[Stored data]

* * *

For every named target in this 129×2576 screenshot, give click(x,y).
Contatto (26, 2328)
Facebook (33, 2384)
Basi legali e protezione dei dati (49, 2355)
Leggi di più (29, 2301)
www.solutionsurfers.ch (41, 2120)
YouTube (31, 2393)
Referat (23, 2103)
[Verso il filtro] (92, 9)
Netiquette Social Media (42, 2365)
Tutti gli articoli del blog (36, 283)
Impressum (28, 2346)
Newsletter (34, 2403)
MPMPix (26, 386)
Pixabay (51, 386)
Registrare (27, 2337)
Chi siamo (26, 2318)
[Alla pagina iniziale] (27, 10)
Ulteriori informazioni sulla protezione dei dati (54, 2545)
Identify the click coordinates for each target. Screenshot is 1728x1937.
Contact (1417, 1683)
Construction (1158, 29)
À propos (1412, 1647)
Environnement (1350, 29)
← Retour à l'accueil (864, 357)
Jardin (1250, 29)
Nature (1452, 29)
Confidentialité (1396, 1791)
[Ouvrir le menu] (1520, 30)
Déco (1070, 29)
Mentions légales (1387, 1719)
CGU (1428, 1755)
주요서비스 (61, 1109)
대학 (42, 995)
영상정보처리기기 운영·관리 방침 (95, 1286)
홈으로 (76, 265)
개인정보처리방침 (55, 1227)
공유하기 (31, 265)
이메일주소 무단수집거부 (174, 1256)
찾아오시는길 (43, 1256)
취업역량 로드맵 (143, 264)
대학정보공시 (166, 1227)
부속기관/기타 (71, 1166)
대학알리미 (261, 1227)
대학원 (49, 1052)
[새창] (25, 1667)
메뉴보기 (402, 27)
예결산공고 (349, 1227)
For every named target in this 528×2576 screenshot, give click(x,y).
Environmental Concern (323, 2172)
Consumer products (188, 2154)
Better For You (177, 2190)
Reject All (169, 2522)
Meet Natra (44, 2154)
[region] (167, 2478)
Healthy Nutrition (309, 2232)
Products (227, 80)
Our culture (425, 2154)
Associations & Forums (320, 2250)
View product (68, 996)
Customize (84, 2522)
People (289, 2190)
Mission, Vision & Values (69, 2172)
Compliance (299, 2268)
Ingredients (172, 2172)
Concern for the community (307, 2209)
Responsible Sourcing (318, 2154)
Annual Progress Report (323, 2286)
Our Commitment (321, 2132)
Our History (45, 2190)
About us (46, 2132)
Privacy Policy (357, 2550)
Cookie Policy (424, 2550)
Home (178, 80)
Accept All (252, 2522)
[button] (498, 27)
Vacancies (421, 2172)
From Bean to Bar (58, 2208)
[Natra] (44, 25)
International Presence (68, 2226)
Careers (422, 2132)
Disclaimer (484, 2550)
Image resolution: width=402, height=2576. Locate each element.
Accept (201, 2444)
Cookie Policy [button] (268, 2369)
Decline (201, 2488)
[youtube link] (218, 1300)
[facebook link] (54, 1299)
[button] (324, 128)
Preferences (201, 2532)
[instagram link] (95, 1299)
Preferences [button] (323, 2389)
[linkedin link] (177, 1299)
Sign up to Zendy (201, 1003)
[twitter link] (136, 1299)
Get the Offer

* * *

__Your instructions__.
From the data above, copy each line that holds "button".

__Task result__.
[button] (498, 27)
Cookie Policy [button] (268, 2369)
[button] (324, 128)
Preferences [button] (323, 2389)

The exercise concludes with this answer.